> _Requirement_: Starting at the line that holds "You are a computer-use", reproduce each line exactly up to and including the last line of the records below. Pictures stay out.

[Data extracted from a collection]
══════

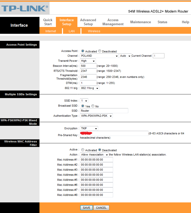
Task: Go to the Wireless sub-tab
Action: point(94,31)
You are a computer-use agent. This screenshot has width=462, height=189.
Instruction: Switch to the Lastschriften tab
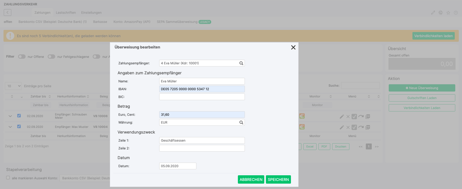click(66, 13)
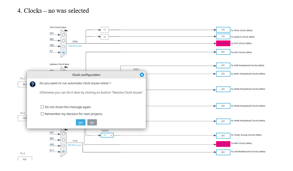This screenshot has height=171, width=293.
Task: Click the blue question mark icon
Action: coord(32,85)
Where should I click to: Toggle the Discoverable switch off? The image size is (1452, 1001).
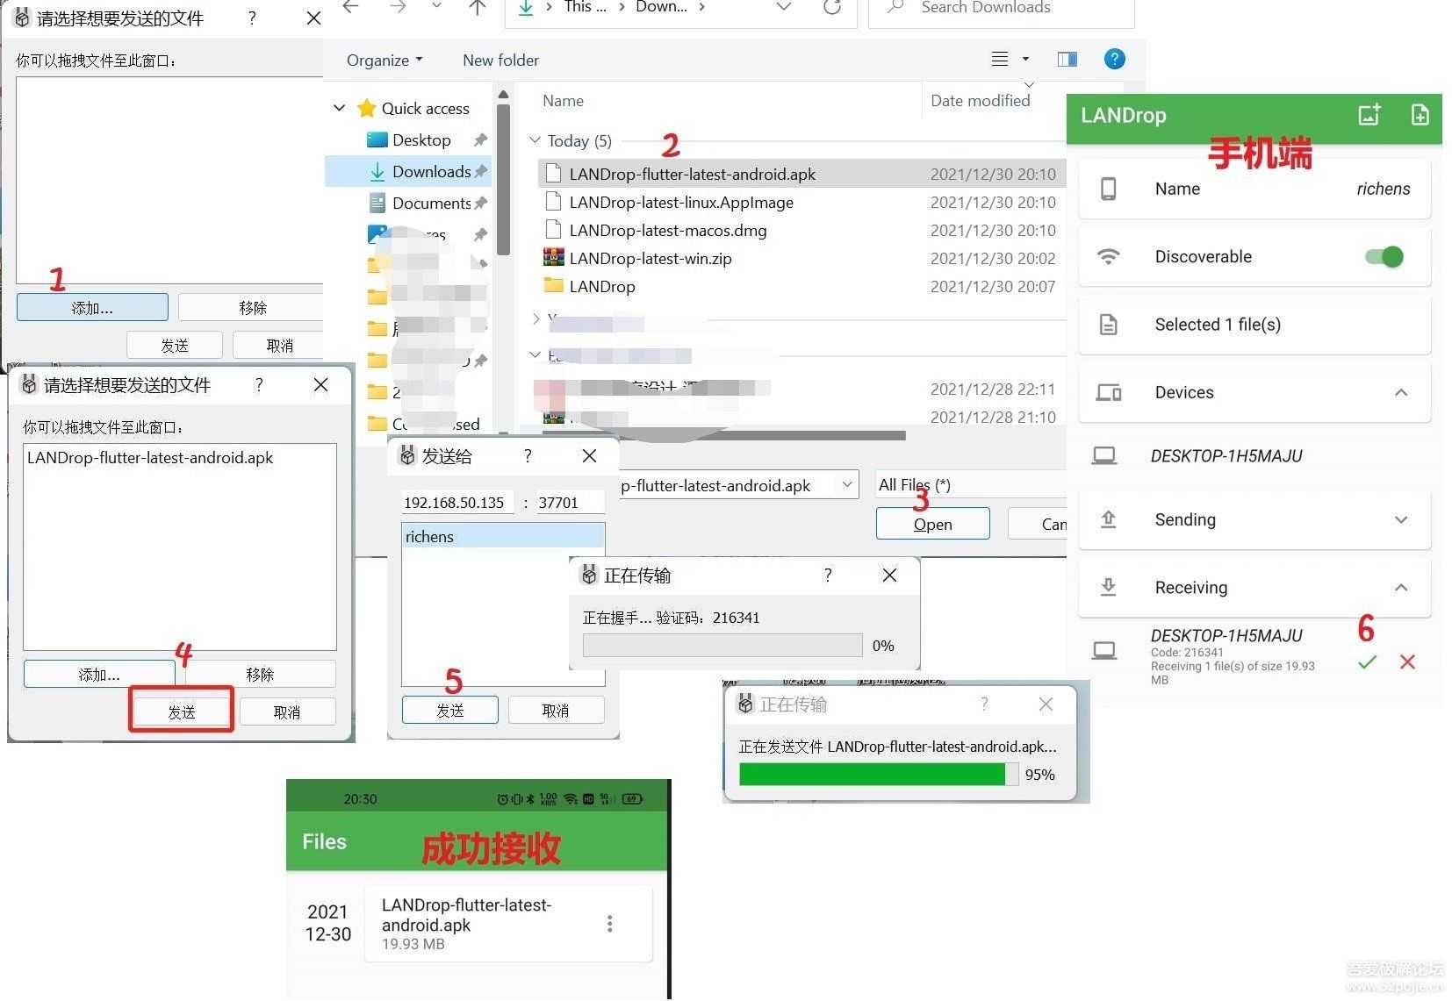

══════

> _The completed task_:
You are a computer-use agent. This screenshot has width=462, height=189.
Instruction: Switch to the Lastschriften tab
click(66, 13)
This screenshot has height=171, width=293.
Task: Click the blue question mark icon
Action: coord(32,85)
Where should I click to: Toggle the Discoverable switch off? The image size is (1452, 1001).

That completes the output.